Hamara Manch Report, July 2021

On 14th July 2021, women workers at the Swadeshi Civil Infrastructure Private limited construction site (the one across the airstrip) were told that they were all fired with immediate effect. Around 60-70 women were working at the site at the time and several more were to join in the next few days. Many of them have been working for months and were earlier told that they would continue to do so for at least several weeks more. Most of these women workers are migrant (at least not from the neighbourhood) and have come along with families to work at the construction site. It is imperative for all the adult members of the family to work, for them to be able to sustain the arrangement, as they have no social moorings here. Hence women losing jobs meant even the men would have to discontinue as they would not be able to survive in the meagre wages earned by men alone. When they tried to ask the reason for such abrupt en masse dismissal the women were told that these were orders from above. Most of these women were yet to be paid for the months of June and July, and when they asked to be given their dues they were told that their payments would be made soon but no definite date was given. Without employment these women and their families would be forced to leave and since they may not be able to pursue for their wages they were likely to lose it too. Usually, we at Hamara Manch have no access to construction workers because given the peculiar arrangement of construction work, those workers have no interaction with the regular workforce of the campus. And therefore, Hamara Manch has not reported anything on this construction activity during our pandemic series even though work has been going on full swing. But in this instance, we had a unique window to this site and the workers because three women mess workers had joined there recently.

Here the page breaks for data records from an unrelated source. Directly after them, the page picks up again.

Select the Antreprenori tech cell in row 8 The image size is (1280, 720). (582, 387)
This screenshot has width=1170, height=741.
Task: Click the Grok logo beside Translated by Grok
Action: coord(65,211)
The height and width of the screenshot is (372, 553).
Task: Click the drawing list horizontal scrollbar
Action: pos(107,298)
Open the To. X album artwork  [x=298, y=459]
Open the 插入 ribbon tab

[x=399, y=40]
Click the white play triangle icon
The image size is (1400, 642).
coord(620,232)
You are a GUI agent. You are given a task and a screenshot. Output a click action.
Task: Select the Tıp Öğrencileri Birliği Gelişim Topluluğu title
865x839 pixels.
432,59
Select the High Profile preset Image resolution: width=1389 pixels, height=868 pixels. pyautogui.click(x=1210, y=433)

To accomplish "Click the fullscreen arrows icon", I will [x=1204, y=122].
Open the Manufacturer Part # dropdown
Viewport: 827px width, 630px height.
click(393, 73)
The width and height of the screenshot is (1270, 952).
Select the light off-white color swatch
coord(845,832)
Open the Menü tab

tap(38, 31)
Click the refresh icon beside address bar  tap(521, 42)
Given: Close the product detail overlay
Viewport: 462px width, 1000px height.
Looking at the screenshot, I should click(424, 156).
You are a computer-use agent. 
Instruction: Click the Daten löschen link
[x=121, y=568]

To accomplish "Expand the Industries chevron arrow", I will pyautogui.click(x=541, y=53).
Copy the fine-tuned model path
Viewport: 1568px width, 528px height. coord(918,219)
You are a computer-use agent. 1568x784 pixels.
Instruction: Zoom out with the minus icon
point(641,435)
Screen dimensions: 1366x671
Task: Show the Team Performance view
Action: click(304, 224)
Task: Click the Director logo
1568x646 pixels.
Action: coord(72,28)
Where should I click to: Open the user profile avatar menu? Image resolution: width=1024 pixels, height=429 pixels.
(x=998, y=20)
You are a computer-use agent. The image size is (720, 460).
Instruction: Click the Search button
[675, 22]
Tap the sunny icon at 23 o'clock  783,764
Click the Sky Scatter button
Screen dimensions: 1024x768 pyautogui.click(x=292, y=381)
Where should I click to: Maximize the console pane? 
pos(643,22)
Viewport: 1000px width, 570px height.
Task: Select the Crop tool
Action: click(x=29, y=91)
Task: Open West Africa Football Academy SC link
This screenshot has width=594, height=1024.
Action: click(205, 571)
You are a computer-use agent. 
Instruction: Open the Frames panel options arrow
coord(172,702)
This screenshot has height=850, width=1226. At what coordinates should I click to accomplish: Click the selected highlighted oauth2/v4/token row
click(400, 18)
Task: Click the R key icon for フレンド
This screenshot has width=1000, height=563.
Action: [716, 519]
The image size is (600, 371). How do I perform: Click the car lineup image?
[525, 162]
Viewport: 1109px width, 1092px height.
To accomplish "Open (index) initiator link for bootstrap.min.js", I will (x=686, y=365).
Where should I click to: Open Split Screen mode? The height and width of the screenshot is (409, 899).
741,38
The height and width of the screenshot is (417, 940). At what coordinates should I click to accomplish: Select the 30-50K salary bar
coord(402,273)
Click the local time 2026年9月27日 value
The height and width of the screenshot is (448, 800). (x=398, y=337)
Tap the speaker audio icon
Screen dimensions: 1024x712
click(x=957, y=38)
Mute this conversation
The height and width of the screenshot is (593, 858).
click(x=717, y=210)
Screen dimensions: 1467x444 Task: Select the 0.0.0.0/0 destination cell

As we had mentioned in our last report on women mess workers, (https://nirvaakiitk.wordpress.com/2021/06/29/15-months-of-pandemic-and-women-mess-workers-of-iit-kanpur/), situation is extremely desperate for several of them and they have been on the lookout for any kind of paying job. And when they came to know that there were some work for cleaning and clearing debris in newly constructed building by Swadeshi Contractor, several of them went to seek employment and three of them were recruited.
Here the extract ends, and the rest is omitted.